A simple solution.

l = [1, 2, 3, 4, 5, 6]

for i in range(0, len(l), 2):
    print str(l[i]), '+', str(l[i + 1]), '=', str(l[i] + l[i + 1])

Closest to the code you wrote:

l = [1,2,3,4,5,6]

for i,k in zip(l[::2], l[1::2]):
    print(str(i), '+', str(k), '=', str(i+k))

Output:

1+2=3
3+4=7
5+6=11

I need to divide a list by a number and fixed like this.

l = [1,2,3,4,5,6]

def divideByN(data, n):
        return [data[i*n : (i+1)*n] for i in range(len(data)//n)]  

>>> print(divideByN(l,2))
[[1, 2], [3, 4], [5, 6]]

>>> print(divideByN(l,3))
[[1, 2, 3], [4, 5, 6]]

Use the zip and iter commands together:

zip(*[iter(l)]*2)

which I found in the Python 3 zip documentation:

l = [1,2,3,4,5,6]

for i,j in zip(*[iter(l)]*2):
    print("{}+{}={}".format(str(i),str(j),str(i+j)))

Which results in:

1+2=3
3+4=7
5+6=11

You need a pairwise() (or grouped()) implementation.

For Python 2:

from itertools import izip

def pairwise(iterable):
    "s -> (s0, s1), (s2, s3), (s4, s5), ..."
    a = iter(iterable)
    return izip(a, a)

for x, y in pairwise(l):
   print "%d + %d = %d" % (x, y, x + y)

Or, more generally:

from itertools import izip

def grouped(iterable, n):
    "s -> (s0,s1,s2,...sn-1), (sn,sn+1,sn+2,...s2n-1), (s2n,s2n+1,s2n+2,...s3n-1), ..."
    return izip(*[iter(iterable)]*n)

for x, y in grouped(l, 2):
   print "%d + %d = %d" % (x, y, x + y)

In Python 3, you can replace izip with the built-in zip() function, and drop the import.

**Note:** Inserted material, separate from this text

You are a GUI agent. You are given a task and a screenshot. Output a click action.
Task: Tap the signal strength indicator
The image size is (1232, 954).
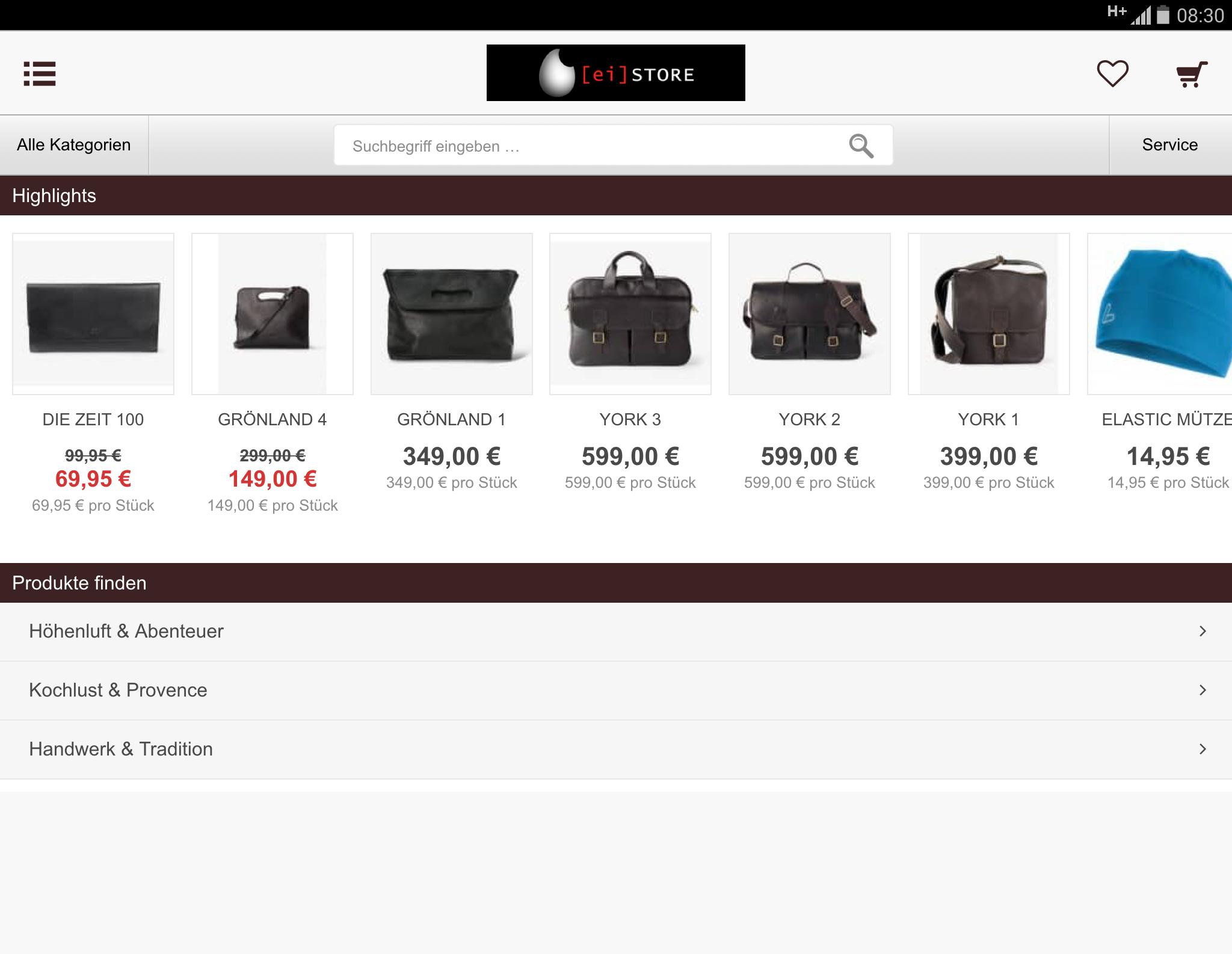click(1141, 16)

All credit to martineau for his answer to my question, I have found this to be very efficient as it only iterates once over the list and does not create any unnecessary lists in the process.

N.B: This should not be confused with the pairwise recipe in Python's own itertools documentation, which yields s -> (s0, s1), (s1, s2), (s2, s3), ..., as pointed out by @lazyr in the comments.

We can also just make the list a set of tuples

l = [(1,2),(3,4)]
l.append((5,6))
for r,c in l:
   print r,c

output:

1 2
3 4
5 6